100 companies are responsible for 71 percent of carbon emissions. This fact is commonly lost in discussions of climate change and how much of an individual responsibility everyone has to reduce their own carbon footprint. But at the end of the day with corporations doing so much of the harm to the planet, is a plastic straw or eating meat going to be the straw that breaks the back of the planet? 

This is not to say that going vegetarian or using reusable straws is bad or useless. Reducing one’s own impact on the environment is a good thing, but that individual action isn’t going to have that much of an effect, even if many were to do it, compared to the vast damage corporations are doing to America for money.

This is why focusing on structural change without being preoccupied by individual choices is the most effective path to solving the climate crisis. Oil companies are the ones killing the planet, not everyone who drives a car to school. Shifting blame onto individuals that belongs squarely on the backs of corporations is counterproductive and allows those very corporations to scapegoat individuals and scold them for their individual actions while polluting the Earth for profit. The focus on individual action instead of fundamental change serves to help only the rich and powerful who want to delay the day that they have to stop killing the planet for money.

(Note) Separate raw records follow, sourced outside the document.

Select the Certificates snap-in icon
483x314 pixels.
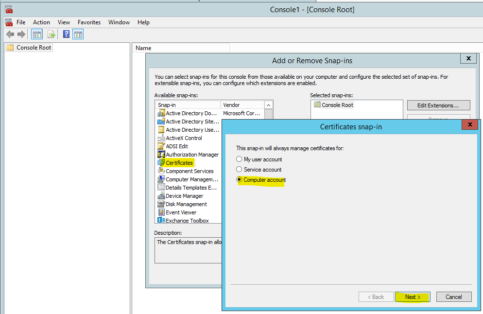[161, 163]
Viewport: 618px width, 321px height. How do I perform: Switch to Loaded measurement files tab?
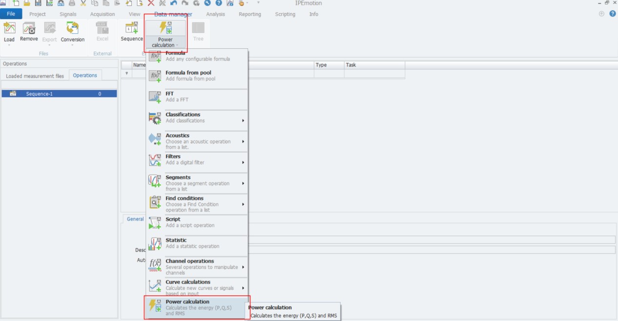point(35,76)
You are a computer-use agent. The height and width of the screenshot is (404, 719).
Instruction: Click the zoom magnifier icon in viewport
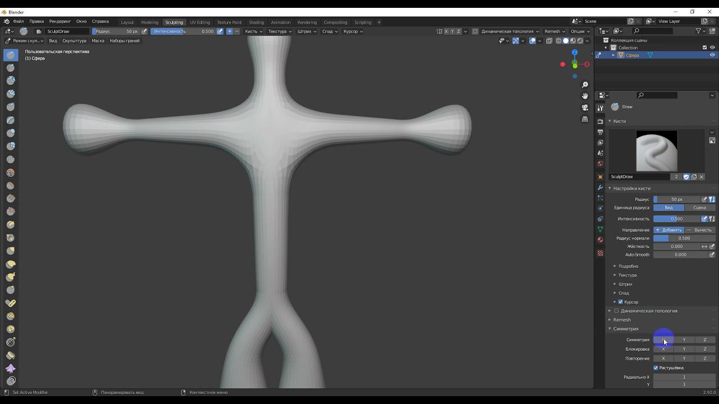[x=585, y=85]
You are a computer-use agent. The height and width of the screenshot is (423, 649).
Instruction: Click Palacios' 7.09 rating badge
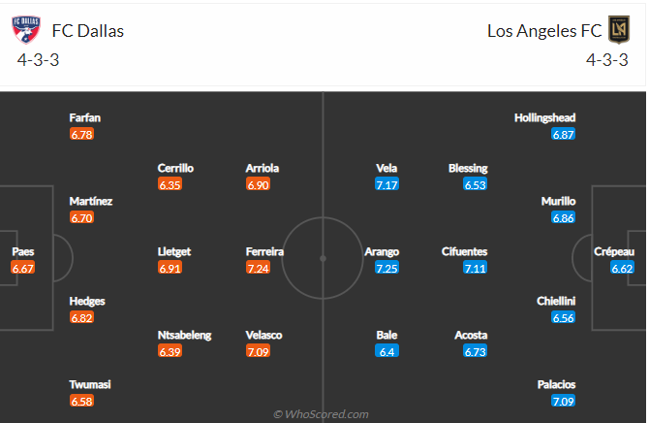coord(564,402)
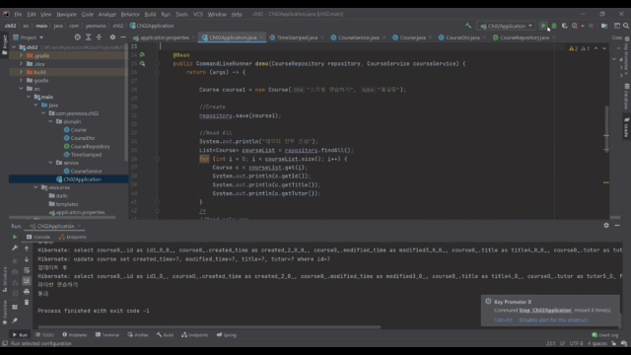
Task: Toggle soft-wrap in the console
Action: (x=27, y=270)
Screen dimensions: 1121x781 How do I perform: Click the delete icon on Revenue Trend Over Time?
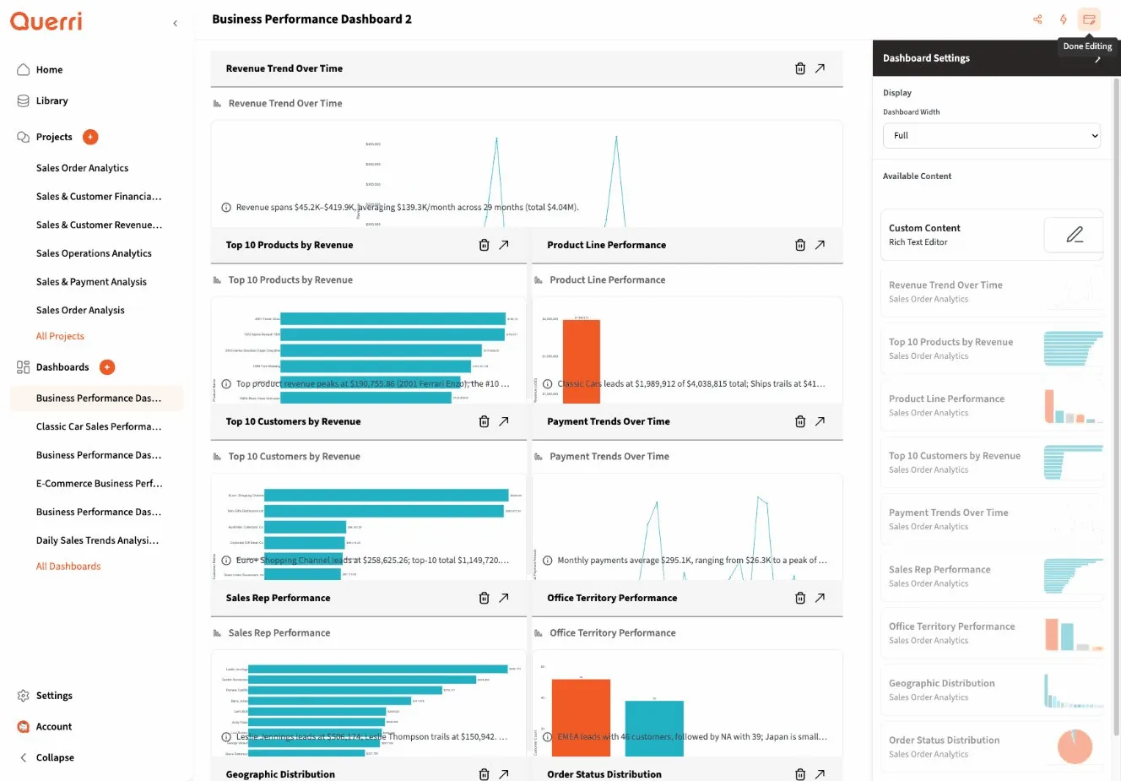799,68
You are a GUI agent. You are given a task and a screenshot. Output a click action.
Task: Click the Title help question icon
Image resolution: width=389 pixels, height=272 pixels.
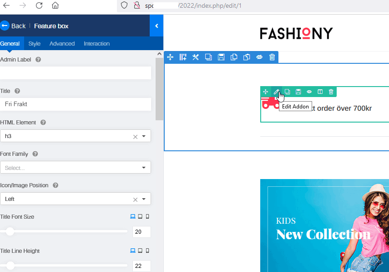tap(17, 91)
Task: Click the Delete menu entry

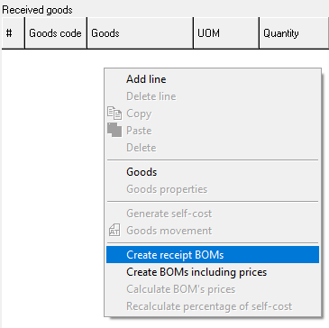Action: [213, 148]
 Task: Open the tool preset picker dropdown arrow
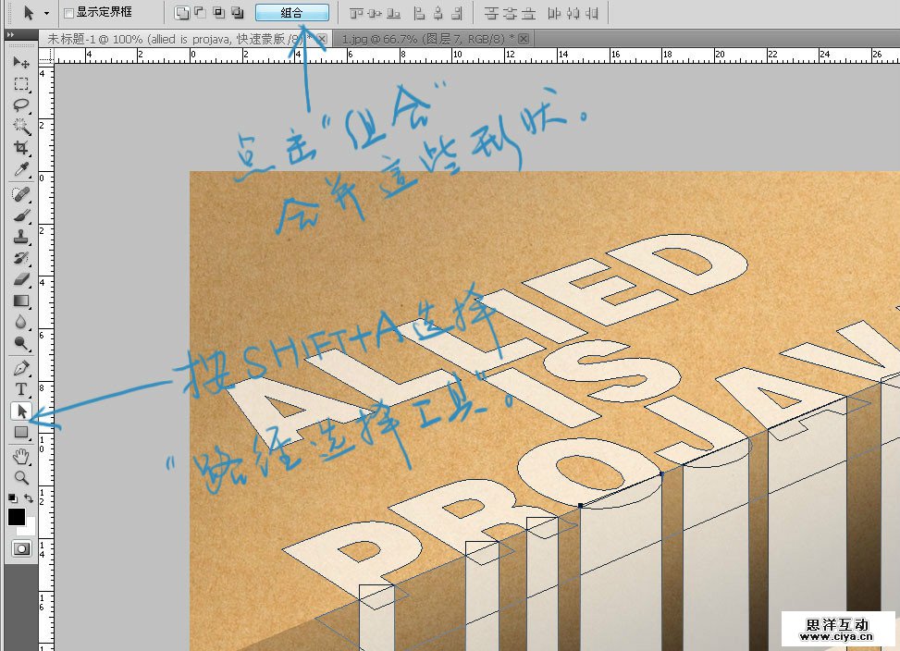click(46, 13)
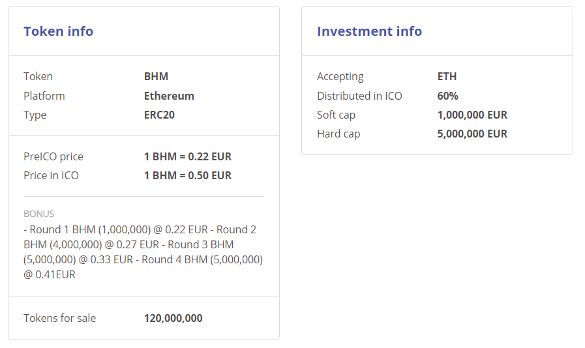
Task: Click the Token info heading
Action: 58,31
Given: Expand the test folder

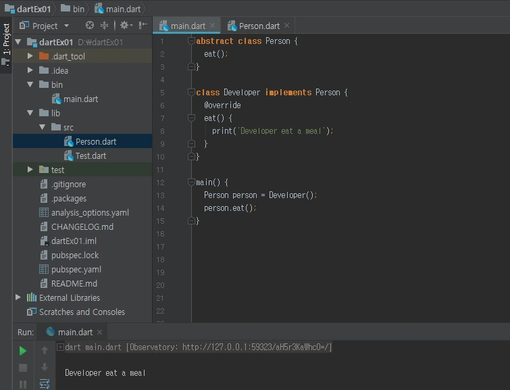Looking at the screenshot, I should pos(30,170).
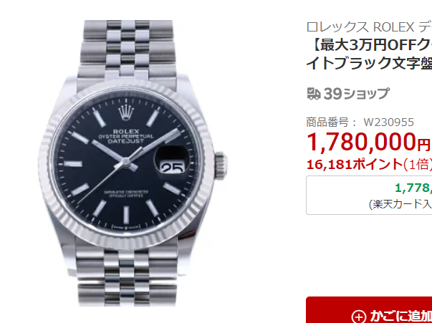Click the plus icon beside かごに追加
The image size is (432, 323).
(x=359, y=317)
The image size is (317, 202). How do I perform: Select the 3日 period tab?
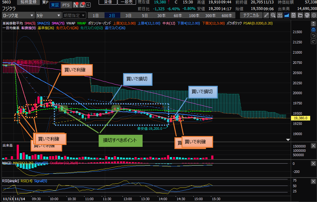point(128,15)
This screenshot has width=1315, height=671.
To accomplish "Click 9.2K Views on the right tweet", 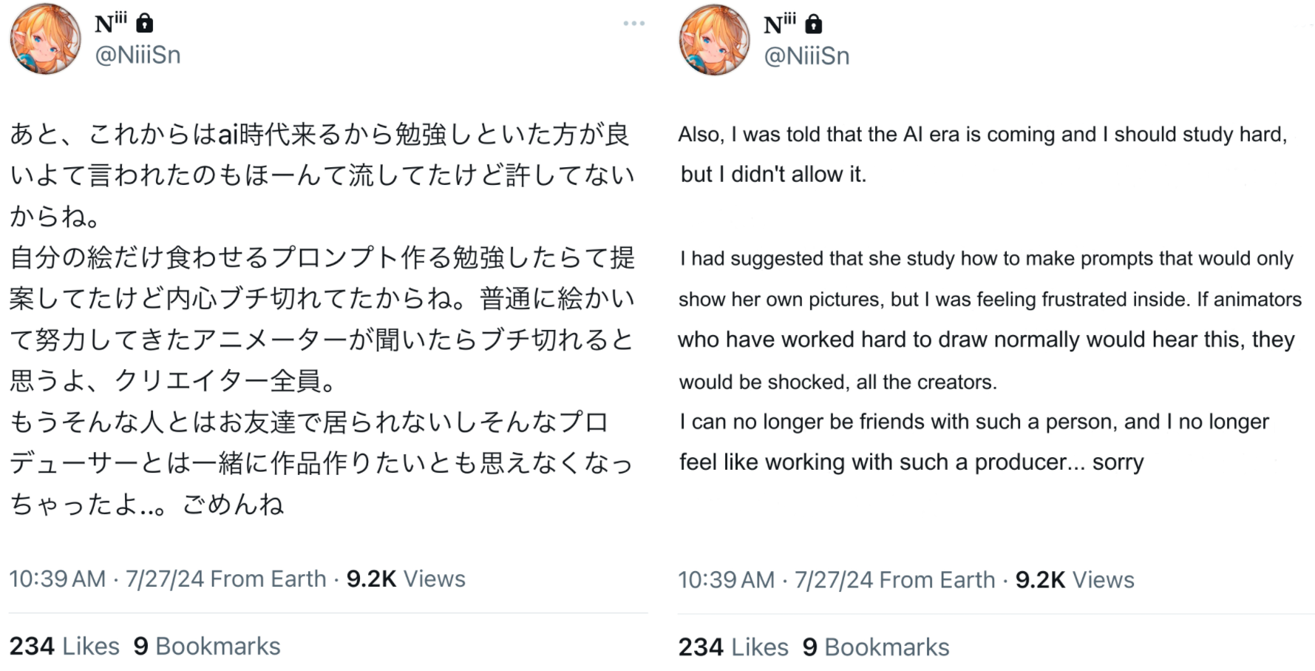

A common response to this is that individuals buying those products incentivizes companies to keep producing these harmful products, which creates a cycle that hurts the planet, so some of the responsibility falls at the feet of the consumer. But this fails to account for the fact that many people don’t have the choice but to consume how they do. 78 percent of Americans are living paycheck-to-paycheck and 71 percent have debt. These people simply don’t have the funds available to be able to drastically change their lifestyle for the environment. Even if you only ask only those who are privileged enough to make these lifestyle changes, what’s the point of diverting attention away from the most important issue of institutional change for such a relatively small number who are able to do these lifestyle changes? Focusing on what individual actions people with the ability to take, can take,  centers those with privilege at the crux of that conversation, when those that should stay there are the marginalized people who suffer most due to climate change and the corporations that are killing the planet.

This doesn’t even take into account emissions that individuals have no control over. In 2017, the United States military emitted 59 million metric tons of carbon dioxide, as much as the entire country of Portugal. Individual action isn’t going to solve that. Only by focusing on changing these harmful institutions without being distracted by relatively insignificant individual actions will meaningful change to help the climate crisis even be possible. That’s why when discussing solutions to climate change, talking about individual responsibility isn’t particularly helpful, because conceptually there are so many dangers greater than those posed by individual action and in practice the number who can live more sustainably is relatively low, so focusing on individuals so intently is just not useful.

This isn’t to say that talking about how to live more sustainably or actively living more sustainably are bad. But when this help turns to harm is when individual action is in any way equated to the damage done by institutions or is framed as though the importance of individual action is even close to the importance of structural change. Individual action is helpful on an individual level, but orienting climate change discussion around individual action and distracting from the dire threat that institutions pose towards us is simply counteractive to the end goal of stopping climate change.